*SOBRE EL EJERCICIO*. Prolonga el texto sobre el regreso de Henar Zamora a la Iglesia a partir de su última cita.

*TEXTO SELECCIONADO*.
* * * * * * * * *

Henar Zamora, profesora de Filología Clásica en la Universidad de Valladolid, desconfiaba de la Iglesia, estaba atrapada en la Nueva Era: leer a San Agustín le abrió los ojos

 


* «Comencé a asistir a un curso de control mental sin mucho interés, pero del que pronto penetraron en mi mente y en mi corazón, con toda su potencia engañosa, aquellas palabras sobre el potencial que tenemos dentro y sus posibilidades para curarnos, para no enfermar y para conseguir, sin límites, lo que deseamos para nosotros y nuestros seres queridos. Puedo decir que ese fue el momento en que, sin ser consciente de ello, quedaba atrapada por la red sutil de la llamada “Nueva Era”: no cabe duda de que yo era Eva tomando los frutos del Árbol Prohibido y ofreciéndolos a su esposo. En efecto, acabábamos de descubrir que podíamos ser como Dios y que la Iglesia siempre había querido ocultar esta capacidad para que el hombre no la descubriera y poder perpetuar el dominio sobre él. Cuando ahora reflexiono sobre los pasos que íbamos dando, no puedo evitar sentir vértigo por el peligroso camino en el que nos fuimos adentrando»


* «Desde que comenzó nuestra vuelta a la Iglesia en aquel verano de 2013, es como si se hubiera desatado una “sed insaciable” de Dios, por así decirlo; solo deseaba formarme, oír hablar de Cristo, de la Virgen, de la Iglesia, para poder amarlos incondicionalmente con fundamento y purificarme y protegerme, a mí y a mi familia, de tantas desviaciones y falsedades que había admitido y que continúan en el ambiente de nuestra sociedad»

* * * * * * * * *

*MUESTRA DE DATOS*.
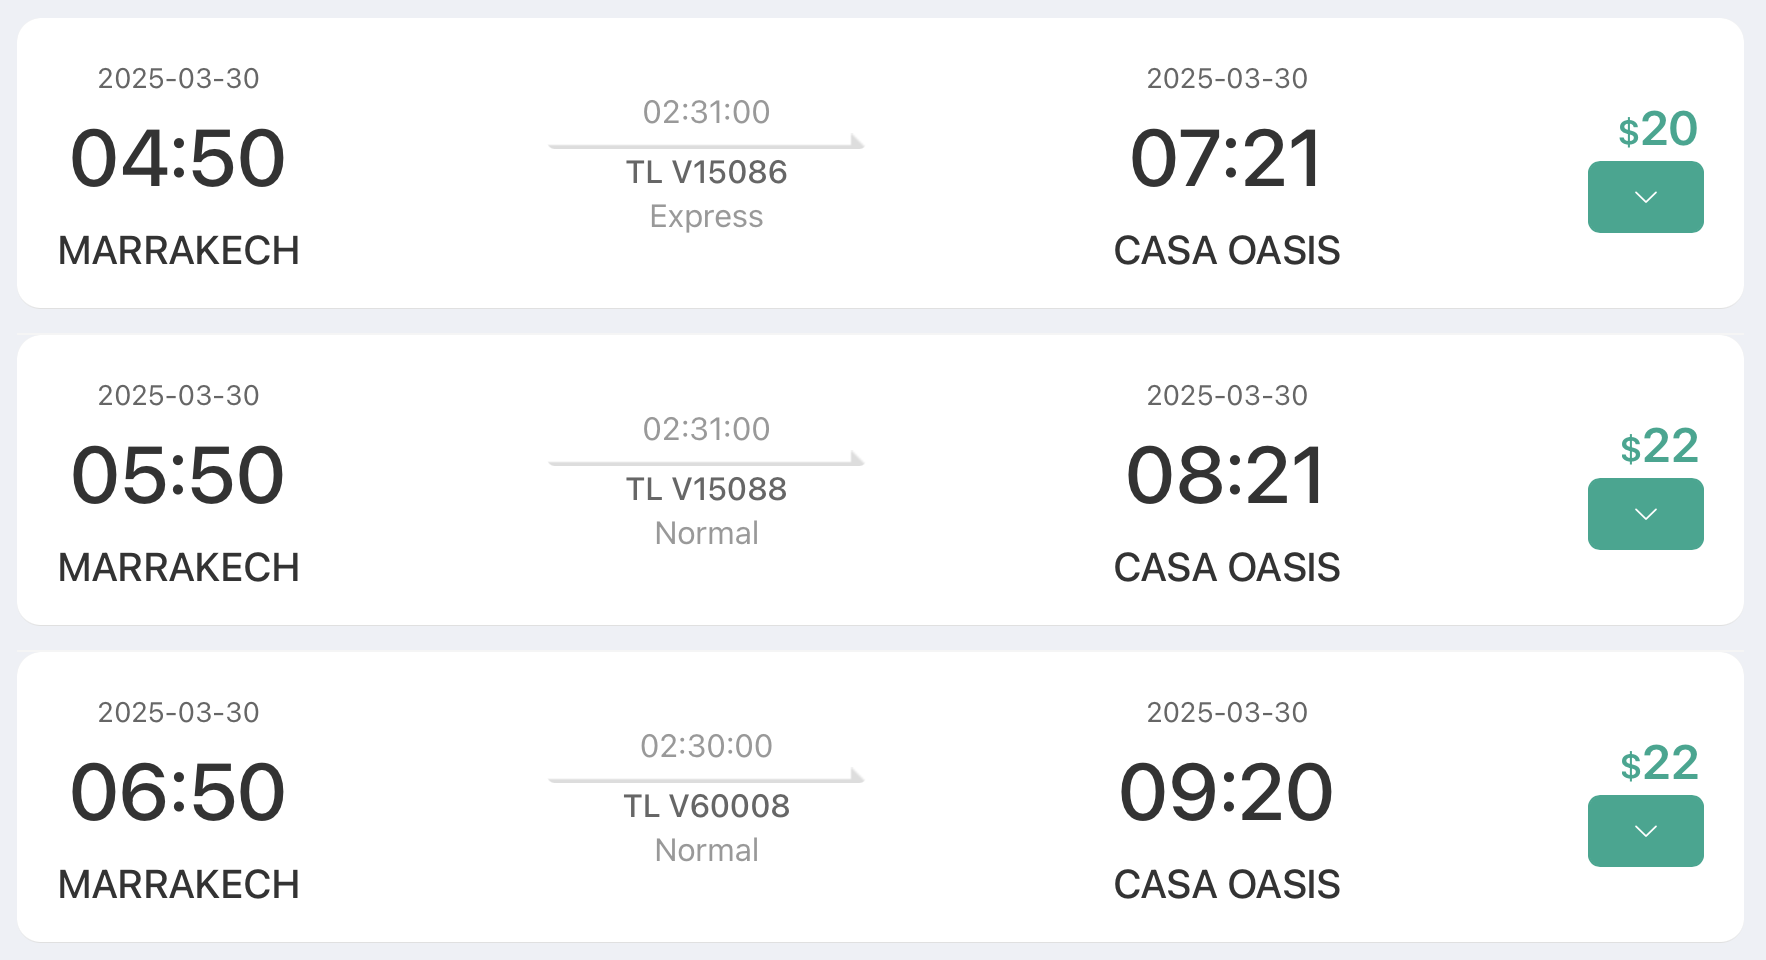Click the 05:50 departure time
Screen dimensions: 1766x960
coord(178,476)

* * * * * * * * *

*RESPUESTA*.
Camino Católico.-    El curso 2017-2018 fue muy especial para Henar Zamora, profesora de Filología Clásica en la Universidad de Valladolid. El ingreso de su hijo Bernardo en el noviciado de los Dominicos en Sevilla, recién terminada la carrera de Físicas, le parece como el primer regalo de lo que ella llama “la vuelta a la Casa del Padre”, después de muchos años de alejamiento, de búsqueda y de vagar “por un camino estrecho y arriesgado, junto a un barranco, pensando que lo hacía por una explanada amplia y segura”. Henar Zamora explica su testimonio a Nati Fernandez en una entrevista en la web del arzobispado de Valladolid. 

– Hablas de alejamiento, y sin embargo nunca llegaste a abandonar la Iglesia ni la fe.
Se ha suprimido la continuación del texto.